= Beginning of Section =

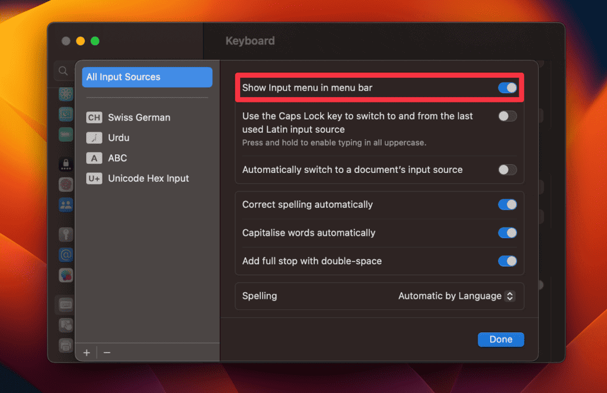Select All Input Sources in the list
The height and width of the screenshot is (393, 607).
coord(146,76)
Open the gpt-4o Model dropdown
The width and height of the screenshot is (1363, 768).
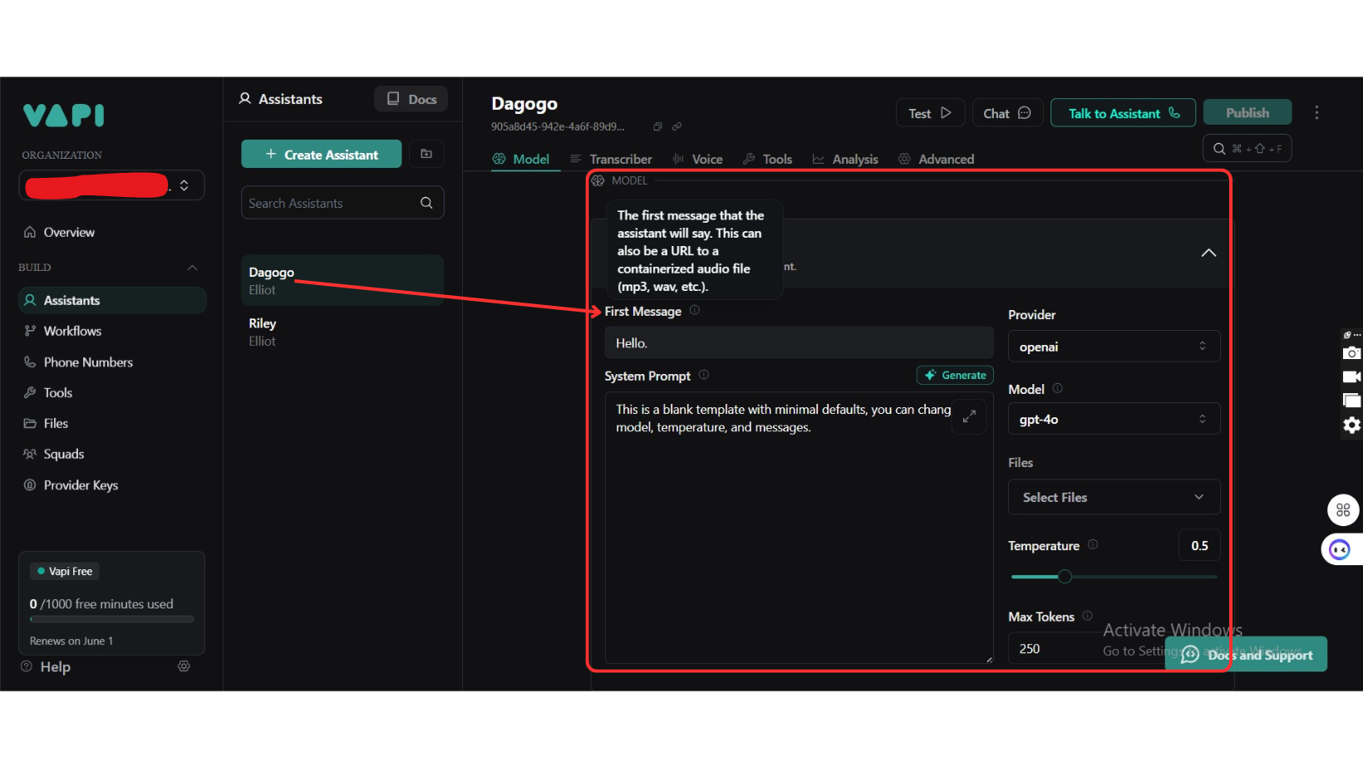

= End of Section =

ABOUT THIS TASK -> Transcribe exactly, and without any pictures, each line from the one that holds "Open the gpt-4o Model dropdown" through the final line of the material above.

EXERCISE RESULT ->
Open the gpt-4o Model dropdown
The width and height of the screenshot is (1363, 768).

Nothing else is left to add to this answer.